## READING TEXT
○ ○ ○ ○

In Part I of this two-part series we looked at what a faster close looks like and how YOU can get there. In addition. we talked about the need for speed (Thanks Tom Cruise). In part II, we look at the obstacles that might prevent you from “getting there.”
The road map begins with asking the question – Where to? Many companies aim to get to a close and distribute in less than seven business days, some in five, and some world class organizations can come in under the three-day mark. The journey should begin with an assessment of the current state, which includes understanding sequencing, policies and procedures, technologies, and roles and responsibilities. This assessment should fit rationally with the current close calendar and provide insight into critical path activities and decision points.

○ ○ ○ ○

## INFORMATION SHOWN
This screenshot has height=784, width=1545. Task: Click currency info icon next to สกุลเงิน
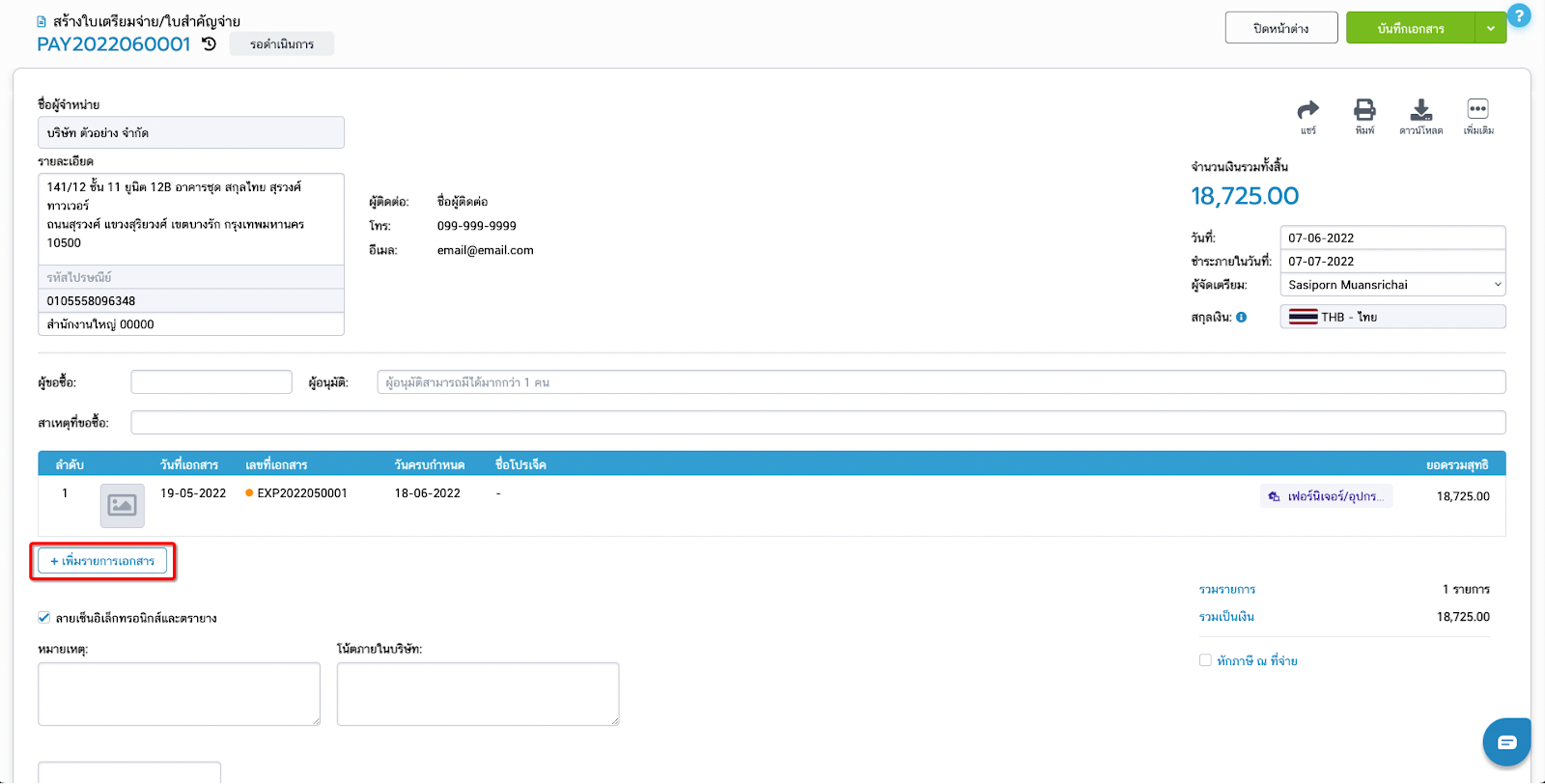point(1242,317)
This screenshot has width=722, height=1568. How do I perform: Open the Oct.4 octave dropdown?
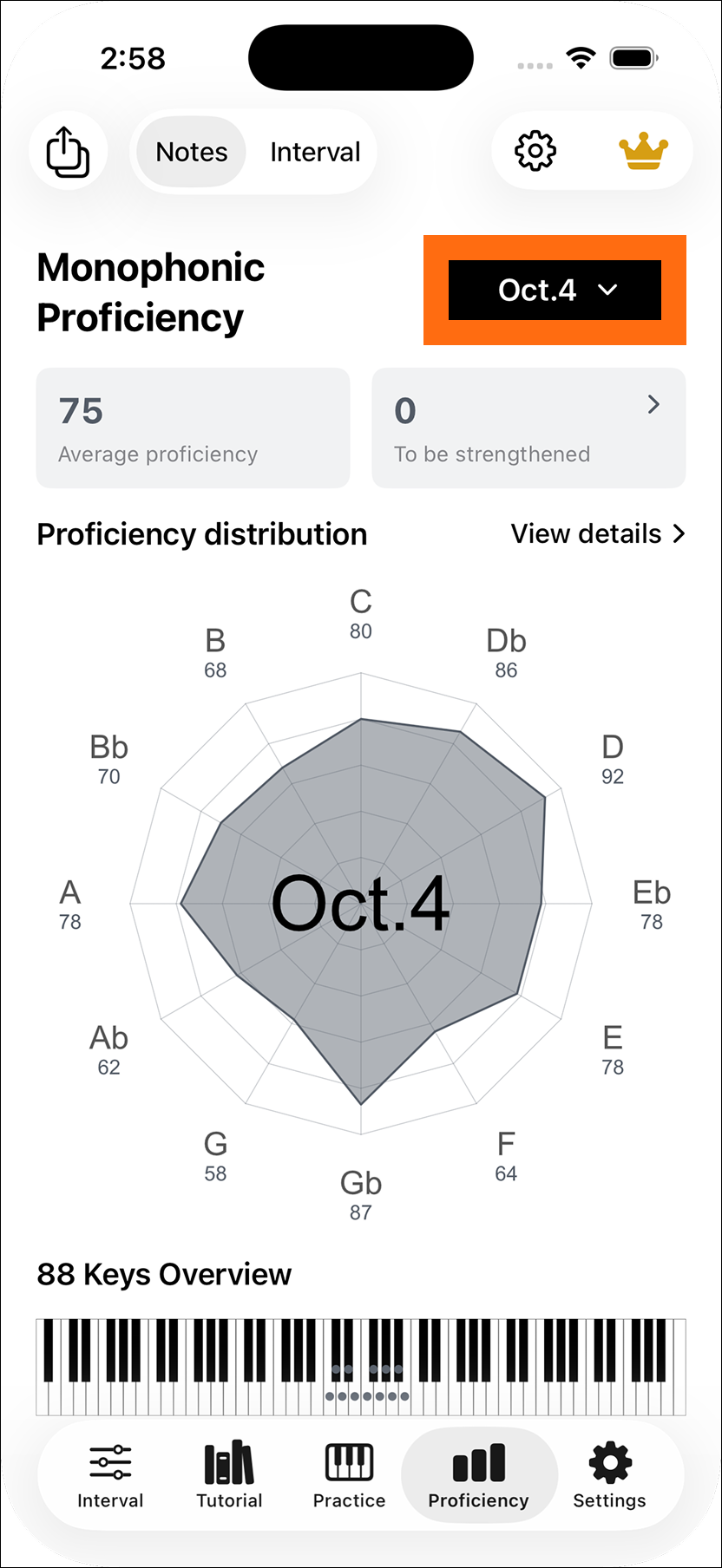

○ ○ ○ ○

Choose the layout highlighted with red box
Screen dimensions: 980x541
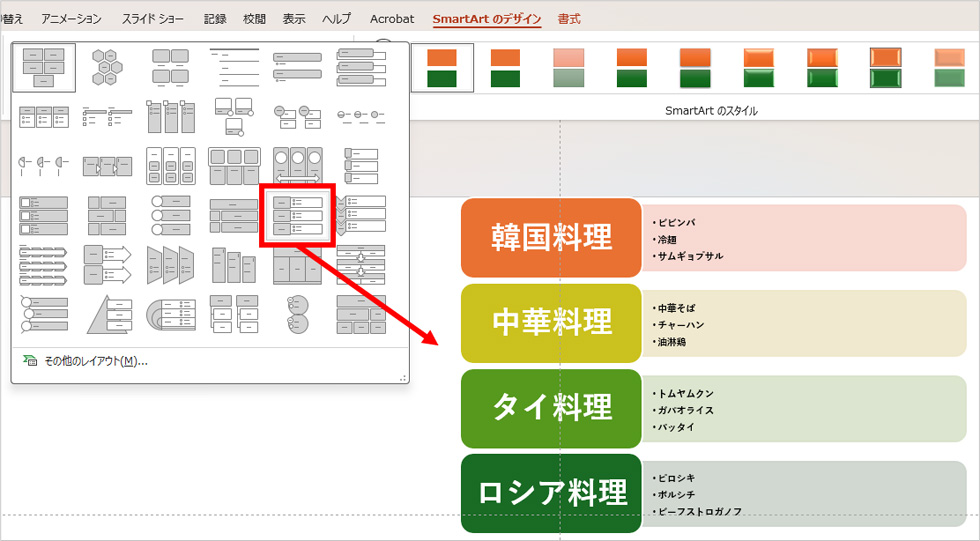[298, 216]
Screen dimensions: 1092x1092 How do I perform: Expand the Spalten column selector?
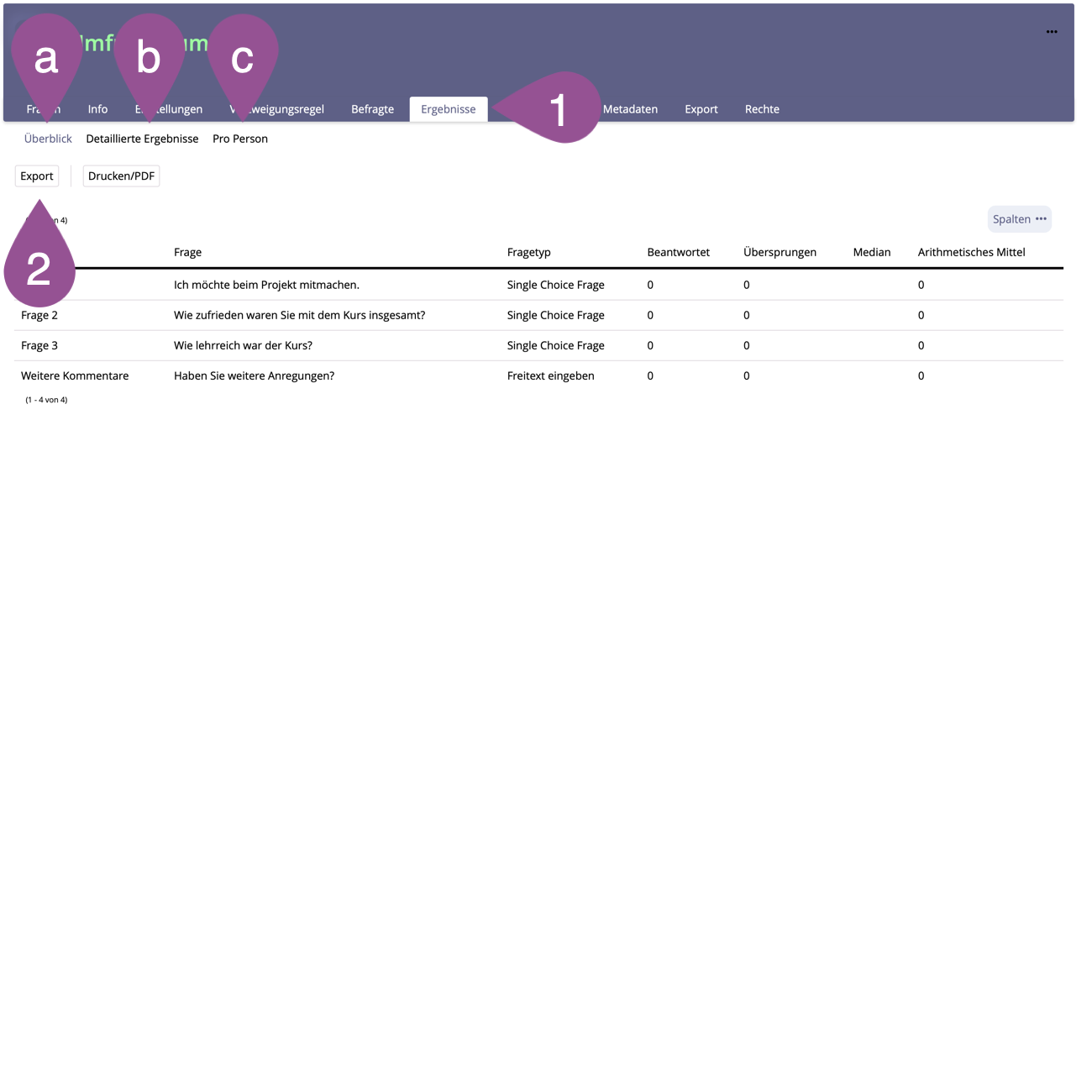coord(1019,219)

○ ○ ○ ○

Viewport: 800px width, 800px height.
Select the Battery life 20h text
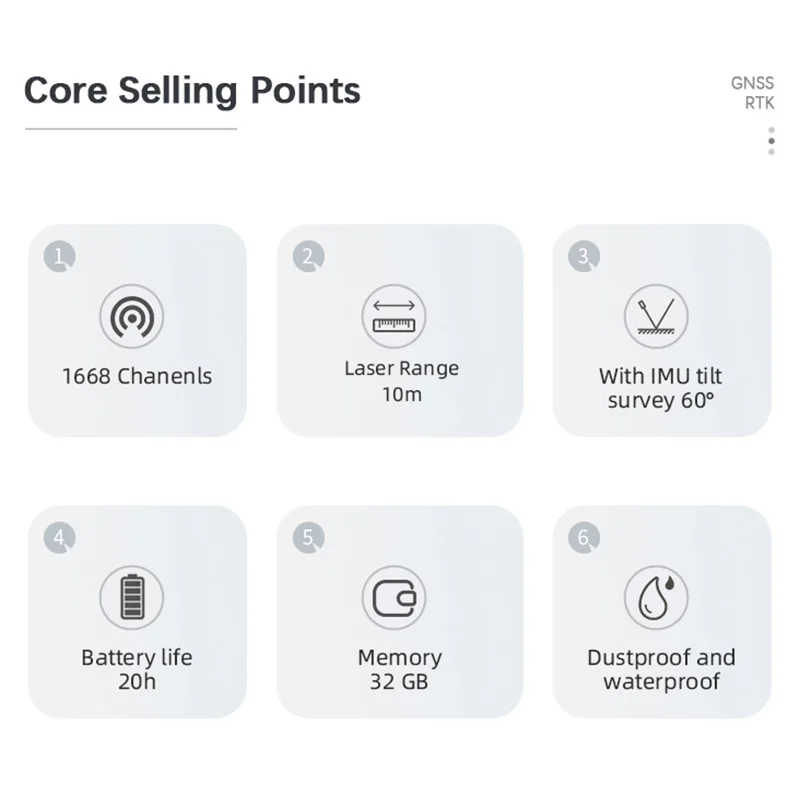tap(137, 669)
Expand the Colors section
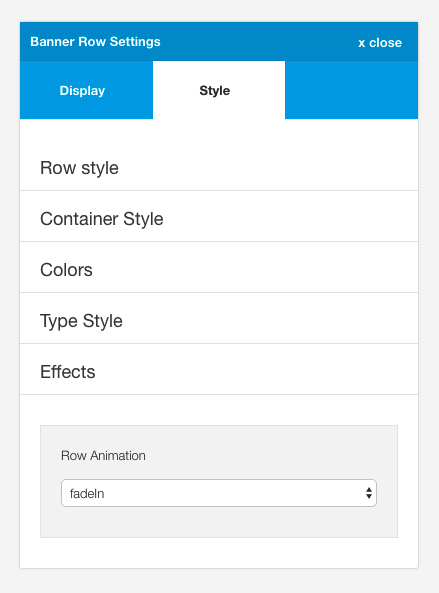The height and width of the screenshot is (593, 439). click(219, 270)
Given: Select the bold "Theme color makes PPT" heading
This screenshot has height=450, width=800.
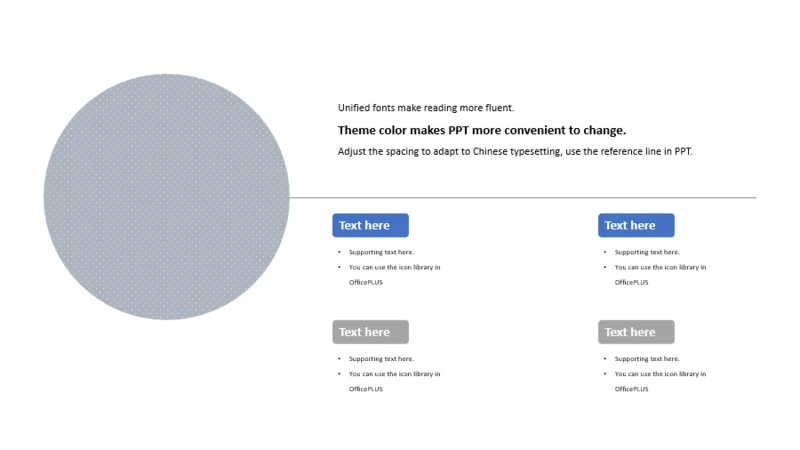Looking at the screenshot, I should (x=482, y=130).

○ ○ ○ ○

## WRITTEN REQUEST
Write out the full passage above about reaching a faster close, word for word.

## FULL OUTPUT
In Part I of this two-part series we looked at what a faster close looks like and how YOU can get there. In addition. we talked about the need for speed (Thanks Tom Cruise). In part II, we look at the obstacles that might prevent you from “getting there.”
The road map begins with asking the question – Where to? Many companies aim to get to a close and distribute in less than seven business days, some in five, and some world class organizations can come in under the three-day mark. The journey should begin with an assessment of the current state, which includes understanding sequencing, policies and procedures, technologies, and roles and responsibilities. This assessment should fit rationally with the current close calendar and provide insight into critical path activities and decision points.